Aunque la propuesta fallida era mucho mejor estructuralmente, la nueva tiene dos virtudes que hay que destacar: fue conversada con muy distintos sectores y es realista. Con mucho sentido práctico, José Manuel Restrepo se centró en lo que era posible. Focalizada como está en aumentar el impuesto de renta de las empresas, esta reforma sí saldrá adelante en el Congreso y no tendrá mayor resistencia en la opinión pública.
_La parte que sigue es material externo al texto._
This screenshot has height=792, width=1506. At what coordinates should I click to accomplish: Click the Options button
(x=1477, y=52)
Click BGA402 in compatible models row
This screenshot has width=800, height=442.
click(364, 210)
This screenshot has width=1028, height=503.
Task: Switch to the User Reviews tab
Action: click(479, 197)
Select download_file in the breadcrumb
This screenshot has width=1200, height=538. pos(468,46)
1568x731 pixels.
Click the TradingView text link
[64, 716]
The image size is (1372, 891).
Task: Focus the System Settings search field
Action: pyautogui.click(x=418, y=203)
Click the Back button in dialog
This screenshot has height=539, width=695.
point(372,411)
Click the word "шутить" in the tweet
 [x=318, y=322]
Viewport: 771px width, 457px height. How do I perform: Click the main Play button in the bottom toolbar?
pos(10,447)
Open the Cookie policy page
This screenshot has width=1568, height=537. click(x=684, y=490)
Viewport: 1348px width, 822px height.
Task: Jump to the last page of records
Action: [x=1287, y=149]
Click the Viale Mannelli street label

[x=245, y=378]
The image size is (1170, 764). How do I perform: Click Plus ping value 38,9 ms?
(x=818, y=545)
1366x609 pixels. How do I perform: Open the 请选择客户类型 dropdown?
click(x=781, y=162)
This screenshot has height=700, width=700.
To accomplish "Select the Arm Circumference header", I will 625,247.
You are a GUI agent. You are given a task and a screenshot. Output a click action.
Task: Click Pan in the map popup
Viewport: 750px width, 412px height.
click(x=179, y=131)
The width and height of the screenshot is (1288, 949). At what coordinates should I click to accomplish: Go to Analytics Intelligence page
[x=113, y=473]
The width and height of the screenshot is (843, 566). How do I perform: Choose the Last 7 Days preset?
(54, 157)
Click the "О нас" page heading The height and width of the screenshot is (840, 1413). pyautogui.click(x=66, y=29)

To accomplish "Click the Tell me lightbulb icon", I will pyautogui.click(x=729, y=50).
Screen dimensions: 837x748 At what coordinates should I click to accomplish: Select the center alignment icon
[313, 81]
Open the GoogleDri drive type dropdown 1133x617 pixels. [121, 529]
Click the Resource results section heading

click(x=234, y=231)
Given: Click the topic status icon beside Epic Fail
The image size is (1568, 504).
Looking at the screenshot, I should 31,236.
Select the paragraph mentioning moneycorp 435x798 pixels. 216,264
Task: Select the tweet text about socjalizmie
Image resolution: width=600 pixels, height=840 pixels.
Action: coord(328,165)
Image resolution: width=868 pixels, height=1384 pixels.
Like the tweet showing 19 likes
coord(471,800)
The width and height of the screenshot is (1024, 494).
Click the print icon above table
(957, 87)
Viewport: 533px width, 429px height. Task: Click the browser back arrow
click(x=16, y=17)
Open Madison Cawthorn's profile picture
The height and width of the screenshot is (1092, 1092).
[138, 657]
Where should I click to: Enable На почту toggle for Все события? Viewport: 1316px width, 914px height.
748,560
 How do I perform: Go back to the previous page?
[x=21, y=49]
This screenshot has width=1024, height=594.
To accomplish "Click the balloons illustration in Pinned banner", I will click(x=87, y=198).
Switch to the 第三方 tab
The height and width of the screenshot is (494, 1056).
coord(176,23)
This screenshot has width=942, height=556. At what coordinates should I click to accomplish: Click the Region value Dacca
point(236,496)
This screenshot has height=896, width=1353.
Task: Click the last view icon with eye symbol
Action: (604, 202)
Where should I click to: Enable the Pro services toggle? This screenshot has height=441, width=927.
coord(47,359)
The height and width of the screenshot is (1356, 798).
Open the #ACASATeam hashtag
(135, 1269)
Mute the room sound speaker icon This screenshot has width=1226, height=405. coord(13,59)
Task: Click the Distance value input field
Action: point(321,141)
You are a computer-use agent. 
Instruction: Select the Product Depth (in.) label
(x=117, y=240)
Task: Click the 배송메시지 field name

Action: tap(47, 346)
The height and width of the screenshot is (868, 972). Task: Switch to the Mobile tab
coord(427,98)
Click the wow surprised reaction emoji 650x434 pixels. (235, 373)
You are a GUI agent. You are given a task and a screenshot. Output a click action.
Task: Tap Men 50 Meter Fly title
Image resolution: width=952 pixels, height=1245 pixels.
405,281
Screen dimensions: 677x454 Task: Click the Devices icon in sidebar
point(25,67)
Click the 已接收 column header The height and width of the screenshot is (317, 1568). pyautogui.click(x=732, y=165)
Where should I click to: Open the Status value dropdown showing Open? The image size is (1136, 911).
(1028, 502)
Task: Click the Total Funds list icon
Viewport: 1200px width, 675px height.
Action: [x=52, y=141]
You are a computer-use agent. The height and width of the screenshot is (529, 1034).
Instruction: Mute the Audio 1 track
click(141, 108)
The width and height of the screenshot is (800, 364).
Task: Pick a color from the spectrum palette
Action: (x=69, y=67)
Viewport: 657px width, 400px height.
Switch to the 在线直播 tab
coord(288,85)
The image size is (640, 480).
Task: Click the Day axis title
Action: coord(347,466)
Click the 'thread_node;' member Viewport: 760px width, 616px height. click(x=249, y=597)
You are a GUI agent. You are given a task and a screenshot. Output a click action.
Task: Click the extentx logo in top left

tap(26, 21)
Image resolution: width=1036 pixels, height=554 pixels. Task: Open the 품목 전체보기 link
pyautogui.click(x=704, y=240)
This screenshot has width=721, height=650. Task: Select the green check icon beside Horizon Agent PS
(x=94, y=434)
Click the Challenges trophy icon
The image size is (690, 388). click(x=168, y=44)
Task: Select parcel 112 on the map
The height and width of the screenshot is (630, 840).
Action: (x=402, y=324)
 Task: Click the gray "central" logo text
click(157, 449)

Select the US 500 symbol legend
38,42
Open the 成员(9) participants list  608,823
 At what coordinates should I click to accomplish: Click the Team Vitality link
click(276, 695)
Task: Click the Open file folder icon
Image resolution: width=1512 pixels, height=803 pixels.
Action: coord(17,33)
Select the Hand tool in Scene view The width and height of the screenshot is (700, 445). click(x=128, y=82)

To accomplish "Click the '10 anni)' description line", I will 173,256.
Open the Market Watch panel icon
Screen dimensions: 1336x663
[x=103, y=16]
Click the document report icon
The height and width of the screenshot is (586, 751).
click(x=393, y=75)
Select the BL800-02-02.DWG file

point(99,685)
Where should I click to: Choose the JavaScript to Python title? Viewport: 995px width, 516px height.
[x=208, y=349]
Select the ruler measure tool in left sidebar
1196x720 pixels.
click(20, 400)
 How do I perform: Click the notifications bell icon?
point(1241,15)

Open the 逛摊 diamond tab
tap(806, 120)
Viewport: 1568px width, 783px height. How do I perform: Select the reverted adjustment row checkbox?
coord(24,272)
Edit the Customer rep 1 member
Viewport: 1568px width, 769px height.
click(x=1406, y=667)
Yo me mantengo en mis puntos. Uno, con los ingresos extraordinarios de la venta de la mitad de ISA, las utilidades extraordinarias del Banco de la República trasladadas al Gobierno y los mayores ingresos por el precio del petróleo, cerca de 24 billones de pesos, el Gobierno tiene más que cubierto este año. Dos, el camino correcto es el contrario al que decidió recorrerse: la tributaria debería hacerse en la lógica de buscar aumentar el crecimiento, la generación de riqueza y la creación de empleo y, por esa vía, disminuir estructural y no coyunturalmente la pobreza. Tal cosa no se consigue haciendo permanentes programas extraordinarios como el de Ingreso Solidario, indispensable el año pasado pero que no debería extenderse más allá de este 2021, ni castigando el emprendimiento. El aumento hasta el 35% de la tarifa de renta a las empresas, incluso a micro y pequeñas, que son el 98% de todas y generan el 82% del empleo, sería la estocada mortal para muchas que apenas han sobrevivido al Covid y a las protestas y bloqueos criminales.
Nuestra meta debe ser disminuir estructuralmente la pobreza y hacer de Colombia un país donde todos seamos propietarios. Para eso hay que crear tanto empleo como sea posible de la manera más rápida que esté en nuestra manos. Castigar el emprendimiento, a los pequeños y microempresarios, no es el camino para ello.